Thursday 2 June 2011

Mozart - Symphony 41 [Menuhin-Sinfonia Varsovia] 

Mozart's last Symphony is my favourite, you can hear him breaking away from the mooring of Haydn, in search of something greater, that Beethoven would eventually turn up and find, one of the first few works that i initially heard when i first got into Classical music, i feel that Mozart got better and better as he got older, his last / final works are his best.

Yehudi Menuhin is an American Violinist, born in 1916, and died in 1999, in the later years of his musical career he became a Conductor, and he recorded this work in 1989 in Poland, the front cover picture [by Richard Glover] shows what looks like a round drain cover in the road, whatever, i think it makes a great ambiguous cover, nicely symmetrical.
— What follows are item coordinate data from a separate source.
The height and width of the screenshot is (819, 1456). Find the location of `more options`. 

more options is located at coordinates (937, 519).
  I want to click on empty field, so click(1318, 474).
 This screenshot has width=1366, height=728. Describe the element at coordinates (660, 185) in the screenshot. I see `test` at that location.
In the fourth movement there's a great sense of explosiveness in fortes, it's an incessant movement, Mozart uses and re-uses the same themes and devices over and over again, it's like waves and waves constantly pummelling your ears, and Mozart employs the excellent use of fast / slow, loud / quiet to create tension and release, it really packs a punch, Menuhin's recording isn't perfect, too much 'treble scream' in fortes, it needs some more bass to it, but it's still thrilling, and Menuhin knows how to keep it going at a great pace.